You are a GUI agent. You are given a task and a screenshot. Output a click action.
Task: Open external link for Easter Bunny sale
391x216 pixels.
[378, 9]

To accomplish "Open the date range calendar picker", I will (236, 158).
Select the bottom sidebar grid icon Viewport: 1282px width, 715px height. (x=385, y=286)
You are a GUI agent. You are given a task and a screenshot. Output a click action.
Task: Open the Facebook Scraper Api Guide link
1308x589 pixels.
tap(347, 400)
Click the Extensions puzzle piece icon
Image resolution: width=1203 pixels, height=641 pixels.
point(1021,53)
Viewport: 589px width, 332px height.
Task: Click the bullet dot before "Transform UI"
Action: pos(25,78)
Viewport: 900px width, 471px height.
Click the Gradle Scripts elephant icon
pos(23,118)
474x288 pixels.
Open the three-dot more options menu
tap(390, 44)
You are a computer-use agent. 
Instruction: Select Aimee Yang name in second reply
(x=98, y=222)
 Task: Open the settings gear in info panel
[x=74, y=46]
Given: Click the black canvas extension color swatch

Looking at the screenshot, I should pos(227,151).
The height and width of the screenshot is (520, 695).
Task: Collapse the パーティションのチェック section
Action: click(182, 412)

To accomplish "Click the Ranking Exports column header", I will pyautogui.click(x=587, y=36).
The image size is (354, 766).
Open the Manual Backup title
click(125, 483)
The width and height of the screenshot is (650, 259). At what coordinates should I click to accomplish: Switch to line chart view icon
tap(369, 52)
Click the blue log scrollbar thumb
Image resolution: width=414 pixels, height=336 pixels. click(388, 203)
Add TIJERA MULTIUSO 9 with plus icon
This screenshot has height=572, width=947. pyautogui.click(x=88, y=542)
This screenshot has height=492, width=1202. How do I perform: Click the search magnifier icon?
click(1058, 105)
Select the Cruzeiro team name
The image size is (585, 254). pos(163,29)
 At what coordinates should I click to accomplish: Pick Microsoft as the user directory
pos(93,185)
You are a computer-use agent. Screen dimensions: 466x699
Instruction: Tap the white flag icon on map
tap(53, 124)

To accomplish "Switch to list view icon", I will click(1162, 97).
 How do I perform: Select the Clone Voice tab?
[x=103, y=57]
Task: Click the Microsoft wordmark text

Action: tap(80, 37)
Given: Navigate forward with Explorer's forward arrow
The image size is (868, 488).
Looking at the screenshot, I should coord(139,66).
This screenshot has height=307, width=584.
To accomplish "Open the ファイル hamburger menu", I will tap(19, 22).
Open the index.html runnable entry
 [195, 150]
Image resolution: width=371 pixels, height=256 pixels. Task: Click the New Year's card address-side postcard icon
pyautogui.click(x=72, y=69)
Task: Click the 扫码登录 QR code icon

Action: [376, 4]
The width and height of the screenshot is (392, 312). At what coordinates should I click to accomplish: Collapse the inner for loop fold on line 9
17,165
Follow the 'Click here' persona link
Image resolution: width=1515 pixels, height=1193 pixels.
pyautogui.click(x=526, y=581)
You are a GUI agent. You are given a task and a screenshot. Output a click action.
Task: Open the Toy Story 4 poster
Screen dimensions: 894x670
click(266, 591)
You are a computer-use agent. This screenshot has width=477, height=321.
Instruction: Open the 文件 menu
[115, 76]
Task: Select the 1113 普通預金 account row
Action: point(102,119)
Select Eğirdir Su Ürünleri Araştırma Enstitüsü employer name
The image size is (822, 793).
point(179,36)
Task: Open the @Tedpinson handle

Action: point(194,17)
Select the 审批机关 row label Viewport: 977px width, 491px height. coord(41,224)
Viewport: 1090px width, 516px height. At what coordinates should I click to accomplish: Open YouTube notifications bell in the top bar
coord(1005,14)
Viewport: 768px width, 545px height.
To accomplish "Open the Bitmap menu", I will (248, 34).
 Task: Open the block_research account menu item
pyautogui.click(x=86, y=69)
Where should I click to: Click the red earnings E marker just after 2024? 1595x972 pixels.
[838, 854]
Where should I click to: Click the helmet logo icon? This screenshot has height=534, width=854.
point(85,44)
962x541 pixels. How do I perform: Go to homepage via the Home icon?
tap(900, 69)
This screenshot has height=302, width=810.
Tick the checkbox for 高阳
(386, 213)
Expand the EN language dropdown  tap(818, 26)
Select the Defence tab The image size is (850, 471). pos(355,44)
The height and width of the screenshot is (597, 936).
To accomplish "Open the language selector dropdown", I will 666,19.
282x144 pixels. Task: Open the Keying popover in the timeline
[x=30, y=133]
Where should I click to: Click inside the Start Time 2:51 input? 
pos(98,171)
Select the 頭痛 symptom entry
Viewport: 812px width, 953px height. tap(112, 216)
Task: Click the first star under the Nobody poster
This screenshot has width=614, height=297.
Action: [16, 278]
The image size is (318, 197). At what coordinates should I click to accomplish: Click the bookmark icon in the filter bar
::::
* _Activity_
Could you write out, exactly as they stand, only the lines above that begin at the line with "Where should I click to: Click the red" and stop after the line with "This screenshot has height=302, width=810."?

* _Task result_
Where should I click to: Click the red earnings E marker just after 2024? 1595x972 pixels.
[838, 854]
Where should I click to: Click the helmet logo icon? This screenshot has height=534, width=854.
point(85,44)
962x541 pixels. How do I perform: Go to homepage via the Home icon?
tap(900, 69)
This screenshot has height=302, width=810.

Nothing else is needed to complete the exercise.